La tesi del contro ricorrente per la quale la dizione dell’art. 345 reg. escc. C.d.S., nel suo riferimento al rilevamento in modo chiaro e accettabile implicherebbe la necessità che l’apparecchiatura elettronica fornisca anche prova documentale, automatica (scontrino) della velocità rilevata è priva di qualsiasi fondamento: premesso che, come detto, nessuna norma prevede tale modalità operativa, il ritenere comunque necessario il documento emesso dall’apparecchiatura sarebbe pure contrario alla regola per la quale si accorda fede privilegiata a quanto, nel verbale il pubblico ufficiale attesta essere avvenuto in sua presenza (art. 2700 c.c.); in questo caso il pubblico ufficiale attesta in verbale di avere letto il dato relativo alla velocità e la fede privilegiata assiste tutte le circostanze inerenti la violazione accertata (cfr. ex multis e da ultimo Cass. 12/1/2012 n. 339 Ord); è infatti ius receptum che in tema di opposizione a provvedimento irrogativo della sanzione amministrativa e di opposizione diretta, in sede giurisdizionale, avverso il verbale di accertamento per violazioni al codice della strada e con riferimento all’ammissibilità della contestazione e della prova nei relativi giudizi, non può essere dato rilievo alla negazione di circostanze di fatto della violazione attestate nel verbale come percepite direttamente ed immediatamente dal pubblico ufficiale ed alla possibilità o probabilità di un errore nella loro percezione (che devono essere necessariamente confutate, ove contestate, con l’apposito rimedio della querela di falso), ma esclusivamente a circostanze che esulano dall’accertamento (cfr. ex multis Cass. 2/2/2011 n. 2434).

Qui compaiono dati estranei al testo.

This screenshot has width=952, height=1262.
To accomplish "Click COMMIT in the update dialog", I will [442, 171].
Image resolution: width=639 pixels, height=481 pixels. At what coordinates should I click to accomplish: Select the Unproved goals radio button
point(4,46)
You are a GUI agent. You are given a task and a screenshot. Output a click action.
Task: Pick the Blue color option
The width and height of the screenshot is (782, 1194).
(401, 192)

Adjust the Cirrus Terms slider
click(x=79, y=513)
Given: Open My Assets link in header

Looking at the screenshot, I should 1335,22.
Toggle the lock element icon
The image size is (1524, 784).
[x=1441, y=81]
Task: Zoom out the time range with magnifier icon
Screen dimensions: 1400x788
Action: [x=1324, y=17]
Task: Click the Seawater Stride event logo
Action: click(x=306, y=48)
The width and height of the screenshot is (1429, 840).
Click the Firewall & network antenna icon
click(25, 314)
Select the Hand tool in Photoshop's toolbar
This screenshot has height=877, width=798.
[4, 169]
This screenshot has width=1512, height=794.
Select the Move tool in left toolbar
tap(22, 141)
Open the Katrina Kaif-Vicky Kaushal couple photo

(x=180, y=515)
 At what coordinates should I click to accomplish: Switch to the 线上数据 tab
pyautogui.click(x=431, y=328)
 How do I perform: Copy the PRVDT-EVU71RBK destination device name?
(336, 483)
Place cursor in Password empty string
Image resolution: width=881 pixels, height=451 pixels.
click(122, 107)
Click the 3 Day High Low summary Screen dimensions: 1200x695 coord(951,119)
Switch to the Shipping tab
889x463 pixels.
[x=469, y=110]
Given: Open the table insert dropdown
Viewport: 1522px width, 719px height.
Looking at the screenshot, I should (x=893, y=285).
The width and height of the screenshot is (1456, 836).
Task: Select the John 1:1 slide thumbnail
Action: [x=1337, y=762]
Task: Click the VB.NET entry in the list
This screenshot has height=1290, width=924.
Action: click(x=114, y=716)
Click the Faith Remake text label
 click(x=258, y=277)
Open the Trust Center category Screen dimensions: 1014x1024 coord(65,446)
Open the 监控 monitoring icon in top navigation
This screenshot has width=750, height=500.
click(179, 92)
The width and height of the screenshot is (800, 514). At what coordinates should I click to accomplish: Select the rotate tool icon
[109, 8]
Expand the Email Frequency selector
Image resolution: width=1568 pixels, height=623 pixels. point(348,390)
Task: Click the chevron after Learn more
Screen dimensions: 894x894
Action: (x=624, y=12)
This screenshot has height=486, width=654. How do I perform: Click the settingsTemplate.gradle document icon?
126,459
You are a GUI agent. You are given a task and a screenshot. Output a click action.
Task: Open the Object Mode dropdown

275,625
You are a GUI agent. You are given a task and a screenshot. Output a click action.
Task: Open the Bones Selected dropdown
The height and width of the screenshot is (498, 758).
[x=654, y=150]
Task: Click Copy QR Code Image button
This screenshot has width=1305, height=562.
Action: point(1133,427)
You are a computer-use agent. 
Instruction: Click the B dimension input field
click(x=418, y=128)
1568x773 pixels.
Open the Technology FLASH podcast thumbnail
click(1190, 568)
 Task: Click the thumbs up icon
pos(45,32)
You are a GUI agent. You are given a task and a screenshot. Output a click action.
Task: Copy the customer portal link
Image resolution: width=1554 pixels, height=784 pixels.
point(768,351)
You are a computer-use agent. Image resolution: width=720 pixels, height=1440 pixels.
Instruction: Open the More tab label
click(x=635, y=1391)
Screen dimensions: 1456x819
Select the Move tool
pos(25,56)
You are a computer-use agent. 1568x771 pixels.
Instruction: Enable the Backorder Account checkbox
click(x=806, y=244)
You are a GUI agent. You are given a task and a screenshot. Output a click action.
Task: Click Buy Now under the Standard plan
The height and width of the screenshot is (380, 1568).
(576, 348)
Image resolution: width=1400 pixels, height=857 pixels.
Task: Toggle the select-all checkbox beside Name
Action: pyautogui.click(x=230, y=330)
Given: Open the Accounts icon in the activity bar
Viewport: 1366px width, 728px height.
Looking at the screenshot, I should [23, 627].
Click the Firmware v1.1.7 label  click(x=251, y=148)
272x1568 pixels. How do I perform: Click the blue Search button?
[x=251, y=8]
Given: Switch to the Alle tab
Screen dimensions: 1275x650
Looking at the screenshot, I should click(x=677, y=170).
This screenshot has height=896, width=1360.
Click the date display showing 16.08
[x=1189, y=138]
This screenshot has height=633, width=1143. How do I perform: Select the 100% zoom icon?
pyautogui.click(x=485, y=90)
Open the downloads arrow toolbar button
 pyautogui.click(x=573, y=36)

3. In conclusione, il ricorso può essere trattato in camera di consiglio, in applicazione degli artt. 376, 380 bis e 375 c.p.c. per essere accolto in considerazione della manifesta fondatezza con annullamento dell’impugnata sentenza senza rinvio non risultando proposti o comunque coltivati nelle fasi di merito ulteriori specifici motivi di contestazione”.
Considerato che il ricorso è stato fissato per l’esame in camera di consiglio, che sono state effettuate le comunicazioni alle parti costituite e la comunicazione al P.G..
Considerato che il collegio ha condiviso e fatto proprie le argomentazioni e la proposta del relatore e pertanto il ricorso deve essere accolto, la sentenza impugnata deve essere cassata e, decidendosi nel merito, deve essere rigettato l’appello e confermata la sentenza che ha rigettato l’opposizione alla sanzione amministrativa; che le spese del giudizio di appello e di questo giudizio di Cassazione, liquidate come in dispositivo, seguono la soccombenza di B.C. .

P.Q.M.

La Corte di cassazione accoglie il ricorso, cassa la sentenza impugnata e, decidendo nel merito, rigetta l’appello e condanna l’opponente a pagare alla Provincia di Ravenna le spese che liquida in Euro 600,00 per il giudizio di appello e in Euro 600,00 oltre 200,00 per esborsi per questo giudizio di cassazione, oltre spese generali e accessori di legge.